On July 4, 1939, a young man in his 30s held a retirement party. He stood in a pinstripe uniform before an adoring, emotional crowd at Yankee Stadium and declared himself "the luckiest man on the face of the earth...I might have been given a bad break, but I've got an awful lot to live for." Sadly, two years later, Lou Gehrig would be dead at the age of 37. The "bad break" he referred to was amyotrophic lateral sclerosis--a neurodegenerative disease from then on popularly known as Lou Gehrig's disease.
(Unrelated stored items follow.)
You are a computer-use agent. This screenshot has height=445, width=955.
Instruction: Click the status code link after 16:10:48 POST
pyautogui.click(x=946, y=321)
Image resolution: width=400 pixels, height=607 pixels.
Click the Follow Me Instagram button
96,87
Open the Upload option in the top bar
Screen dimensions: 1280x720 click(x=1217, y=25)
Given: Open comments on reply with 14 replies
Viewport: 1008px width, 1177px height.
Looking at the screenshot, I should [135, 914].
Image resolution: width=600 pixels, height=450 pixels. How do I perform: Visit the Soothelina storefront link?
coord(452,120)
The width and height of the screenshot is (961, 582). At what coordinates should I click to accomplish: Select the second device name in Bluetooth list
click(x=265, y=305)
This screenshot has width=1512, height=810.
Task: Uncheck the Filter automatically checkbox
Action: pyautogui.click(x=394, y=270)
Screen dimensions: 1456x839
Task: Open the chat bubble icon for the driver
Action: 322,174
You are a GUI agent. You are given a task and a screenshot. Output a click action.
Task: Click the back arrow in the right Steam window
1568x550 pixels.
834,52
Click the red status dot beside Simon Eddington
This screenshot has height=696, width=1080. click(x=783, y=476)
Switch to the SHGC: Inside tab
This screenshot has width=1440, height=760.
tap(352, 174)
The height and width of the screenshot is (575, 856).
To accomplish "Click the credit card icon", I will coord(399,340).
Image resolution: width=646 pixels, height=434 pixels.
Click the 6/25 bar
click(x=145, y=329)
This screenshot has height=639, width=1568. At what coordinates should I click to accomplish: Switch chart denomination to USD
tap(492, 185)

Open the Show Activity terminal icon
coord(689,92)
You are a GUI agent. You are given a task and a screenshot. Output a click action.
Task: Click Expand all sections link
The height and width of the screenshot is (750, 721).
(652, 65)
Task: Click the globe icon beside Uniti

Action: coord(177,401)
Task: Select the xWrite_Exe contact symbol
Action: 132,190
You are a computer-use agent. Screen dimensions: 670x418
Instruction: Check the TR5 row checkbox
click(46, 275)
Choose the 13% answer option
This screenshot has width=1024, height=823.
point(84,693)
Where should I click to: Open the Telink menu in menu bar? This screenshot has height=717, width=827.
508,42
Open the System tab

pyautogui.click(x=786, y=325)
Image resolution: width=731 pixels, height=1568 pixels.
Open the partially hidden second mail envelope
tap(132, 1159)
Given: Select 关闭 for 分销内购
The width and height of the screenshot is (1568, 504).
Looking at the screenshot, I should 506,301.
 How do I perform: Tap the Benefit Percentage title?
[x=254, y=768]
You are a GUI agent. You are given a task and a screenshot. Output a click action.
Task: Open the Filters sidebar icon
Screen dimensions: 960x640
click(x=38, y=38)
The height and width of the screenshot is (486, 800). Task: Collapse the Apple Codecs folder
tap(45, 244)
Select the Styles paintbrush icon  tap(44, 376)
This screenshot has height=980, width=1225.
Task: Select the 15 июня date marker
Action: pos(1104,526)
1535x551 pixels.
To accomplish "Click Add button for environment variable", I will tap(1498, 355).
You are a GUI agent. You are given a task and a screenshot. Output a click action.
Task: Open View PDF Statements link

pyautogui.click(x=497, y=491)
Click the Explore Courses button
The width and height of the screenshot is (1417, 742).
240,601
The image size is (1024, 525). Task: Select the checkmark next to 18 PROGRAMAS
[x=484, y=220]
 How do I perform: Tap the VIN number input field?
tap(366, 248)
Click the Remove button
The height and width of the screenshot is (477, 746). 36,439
Now, 72 years later, researchers at Northwestern University in Chicago think they at last have found an answer that could lead to treatment for this disease.
Researchers writing in the journal Nature point out that ALS is usually sporadic, meaning its origins are unknown. Over time, scientists have found that about 10% of cases run in families and, among those, several mutations have been found, accounting for about 30% of hereditary ALS. The rest has remained a mystery...until now. Northwestern researcher Teepu Siddique, who has spent two decades studying Lou Gehrig's disease, found the disease is caused by an inability of a protein system to repair the nerve cells that tell the muscles what to do, reports WebMD. The protein is called ubiquilin2; in ALS patients, it does not do its job very well. This leads to an accumulation of damaged proteins in nerve cells in the spinal cord and brain and eventually paralysis and death.
"This is the first time we could connect (ALS) to a clear-cut biomedical mechanism," Siddique tells the Chicago Tribune. "It has really made the direction we have to take very clear and sharp. We can now test for drugs that would regulate this protein pathway or optimize it, so it functions as it should in a normal state."
Not only that, but the discovery could also lead to treatments for other neurodegenerative diseases like Alzheimer's or Parkinson's.
The Tribune reports Siddique has been working for the past quarter century with a family that has lost more than 20 members to ALS. It was Siddique's study of this family that lead to discovery of a familial gene for ALS in the early 1990s.
"I told Dr. Siddique's office, if I could cut off my arm and send it to them I would if it would help them in the research," 72-year-old Joanne Saltzman, a member of the family, told the Tribune in reaction to Siddique's new findings. "I would do anything. It is so important to me to be able to find some kind of cure for this awful disease."